> **TASK DATA**
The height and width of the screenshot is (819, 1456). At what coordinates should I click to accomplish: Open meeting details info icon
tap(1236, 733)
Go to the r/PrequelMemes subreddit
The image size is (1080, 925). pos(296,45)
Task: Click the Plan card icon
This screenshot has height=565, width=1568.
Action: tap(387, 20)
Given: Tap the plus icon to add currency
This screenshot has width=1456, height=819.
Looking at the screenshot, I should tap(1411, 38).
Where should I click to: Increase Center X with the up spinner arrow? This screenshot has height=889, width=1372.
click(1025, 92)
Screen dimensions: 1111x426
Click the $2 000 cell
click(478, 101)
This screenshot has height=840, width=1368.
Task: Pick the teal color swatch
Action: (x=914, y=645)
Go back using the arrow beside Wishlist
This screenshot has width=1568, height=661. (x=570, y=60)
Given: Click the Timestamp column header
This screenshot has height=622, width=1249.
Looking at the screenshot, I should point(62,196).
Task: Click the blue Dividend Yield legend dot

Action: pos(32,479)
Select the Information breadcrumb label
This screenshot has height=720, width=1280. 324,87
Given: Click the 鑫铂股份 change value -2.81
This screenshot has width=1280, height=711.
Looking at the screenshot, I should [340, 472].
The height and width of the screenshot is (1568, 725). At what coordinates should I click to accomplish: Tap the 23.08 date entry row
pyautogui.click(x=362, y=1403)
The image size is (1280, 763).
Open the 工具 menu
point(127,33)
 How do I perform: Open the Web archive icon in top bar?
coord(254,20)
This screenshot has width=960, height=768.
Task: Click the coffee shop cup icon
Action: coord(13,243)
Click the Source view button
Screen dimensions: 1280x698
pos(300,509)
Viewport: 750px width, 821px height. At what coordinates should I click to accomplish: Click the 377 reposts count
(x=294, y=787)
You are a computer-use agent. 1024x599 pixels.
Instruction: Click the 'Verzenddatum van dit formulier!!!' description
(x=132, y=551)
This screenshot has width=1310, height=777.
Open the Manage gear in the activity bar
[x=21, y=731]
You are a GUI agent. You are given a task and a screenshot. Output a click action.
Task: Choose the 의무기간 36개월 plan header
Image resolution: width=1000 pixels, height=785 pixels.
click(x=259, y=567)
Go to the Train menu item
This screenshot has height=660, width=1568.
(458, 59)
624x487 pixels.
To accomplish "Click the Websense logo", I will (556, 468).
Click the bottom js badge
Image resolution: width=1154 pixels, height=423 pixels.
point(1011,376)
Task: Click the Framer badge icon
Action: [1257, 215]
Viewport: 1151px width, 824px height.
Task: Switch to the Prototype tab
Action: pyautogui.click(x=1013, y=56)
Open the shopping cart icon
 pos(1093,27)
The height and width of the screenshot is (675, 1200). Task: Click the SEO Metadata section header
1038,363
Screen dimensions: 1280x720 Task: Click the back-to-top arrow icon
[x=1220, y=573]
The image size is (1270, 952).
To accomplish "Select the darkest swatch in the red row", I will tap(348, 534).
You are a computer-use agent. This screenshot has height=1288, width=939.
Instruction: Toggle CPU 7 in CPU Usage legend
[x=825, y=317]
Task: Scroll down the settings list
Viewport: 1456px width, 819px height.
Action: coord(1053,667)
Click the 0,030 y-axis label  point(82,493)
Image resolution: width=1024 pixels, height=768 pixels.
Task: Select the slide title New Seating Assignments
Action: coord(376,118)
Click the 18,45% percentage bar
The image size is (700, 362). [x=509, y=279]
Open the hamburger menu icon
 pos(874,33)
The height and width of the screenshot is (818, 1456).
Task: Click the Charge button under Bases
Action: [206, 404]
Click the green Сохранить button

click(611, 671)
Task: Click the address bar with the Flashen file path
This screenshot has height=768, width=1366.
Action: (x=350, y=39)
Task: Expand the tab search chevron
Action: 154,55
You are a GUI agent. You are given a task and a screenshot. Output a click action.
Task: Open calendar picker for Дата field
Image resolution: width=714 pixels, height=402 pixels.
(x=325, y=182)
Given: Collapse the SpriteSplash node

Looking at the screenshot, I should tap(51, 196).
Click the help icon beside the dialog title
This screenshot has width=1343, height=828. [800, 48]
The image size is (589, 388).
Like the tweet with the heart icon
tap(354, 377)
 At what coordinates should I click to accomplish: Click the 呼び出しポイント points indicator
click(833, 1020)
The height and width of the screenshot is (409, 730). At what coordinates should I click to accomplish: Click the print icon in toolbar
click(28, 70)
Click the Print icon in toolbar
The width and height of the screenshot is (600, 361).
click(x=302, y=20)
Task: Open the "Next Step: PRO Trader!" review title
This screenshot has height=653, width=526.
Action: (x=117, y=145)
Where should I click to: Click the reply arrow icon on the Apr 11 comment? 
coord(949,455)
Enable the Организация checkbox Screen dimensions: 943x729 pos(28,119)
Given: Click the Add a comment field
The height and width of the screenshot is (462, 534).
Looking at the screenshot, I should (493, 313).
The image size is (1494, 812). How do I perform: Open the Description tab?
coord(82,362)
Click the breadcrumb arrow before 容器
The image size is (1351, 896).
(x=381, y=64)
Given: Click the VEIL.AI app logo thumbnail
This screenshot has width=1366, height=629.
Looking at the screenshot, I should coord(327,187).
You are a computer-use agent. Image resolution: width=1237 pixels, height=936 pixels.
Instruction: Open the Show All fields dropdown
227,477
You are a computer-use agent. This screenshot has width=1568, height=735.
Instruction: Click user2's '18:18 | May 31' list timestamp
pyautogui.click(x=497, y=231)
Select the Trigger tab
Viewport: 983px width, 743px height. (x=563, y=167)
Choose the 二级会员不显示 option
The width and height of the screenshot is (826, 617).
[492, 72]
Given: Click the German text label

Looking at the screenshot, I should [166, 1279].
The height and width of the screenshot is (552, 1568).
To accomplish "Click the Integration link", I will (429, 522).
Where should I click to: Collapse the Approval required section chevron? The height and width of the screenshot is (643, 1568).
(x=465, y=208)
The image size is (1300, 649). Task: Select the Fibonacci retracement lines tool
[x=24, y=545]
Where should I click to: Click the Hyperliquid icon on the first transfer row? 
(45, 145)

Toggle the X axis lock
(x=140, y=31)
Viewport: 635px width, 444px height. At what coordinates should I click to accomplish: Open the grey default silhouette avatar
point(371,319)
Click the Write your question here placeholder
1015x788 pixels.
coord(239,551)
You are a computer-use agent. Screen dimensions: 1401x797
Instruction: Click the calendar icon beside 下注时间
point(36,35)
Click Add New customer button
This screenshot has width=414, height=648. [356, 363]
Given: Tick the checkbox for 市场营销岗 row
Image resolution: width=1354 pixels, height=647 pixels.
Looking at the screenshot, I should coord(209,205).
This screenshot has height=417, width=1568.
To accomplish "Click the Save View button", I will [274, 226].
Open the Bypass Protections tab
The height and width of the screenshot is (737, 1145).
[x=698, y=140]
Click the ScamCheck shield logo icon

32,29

> **WHAT THE TASK ASKS**
Using the entries above, return exactly the lines from the line with "The image size is (1280, 763)." to the line with "624x487 pixels.", counting both of those lines.

> **TASK ANSWER**
The image size is (1280, 763).
Open the 工具 menu
point(127,33)
 How do I perform: Open the Web archive icon in top bar?
coord(254,20)
This screenshot has width=960, height=768.
Task: Click the coffee shop cup icon
Action: coord(13,243)
Click the Source view button
Screen dimensions: 1280x698
pos(300,509)
Viewport: 750px width, 821px height. At what coordinates should I click to accomplish: Click the 377 reposts count
(x=294, y=787)
You are a computer-use agent. 1024x599 pixels.
Instruction: Click the 'Verzenddatum van dit formulier!!!' description
(x=132, y=551)
This screenshot has width=1310, height=777.
Open the Manage gear in the activity bar
[x=21, y=731]
You are a GUI agent. You are given a task and a screenshot. Output a click action.
Task: Choose the 의무기간 36개월 plan header
Image resolution: width=1000 pixels, height=785 pixels.
click(x=259, y=567)
Go to the Train menu item
This screenshot has height=660, width=1568.
(458, 59)
624x487 pixels.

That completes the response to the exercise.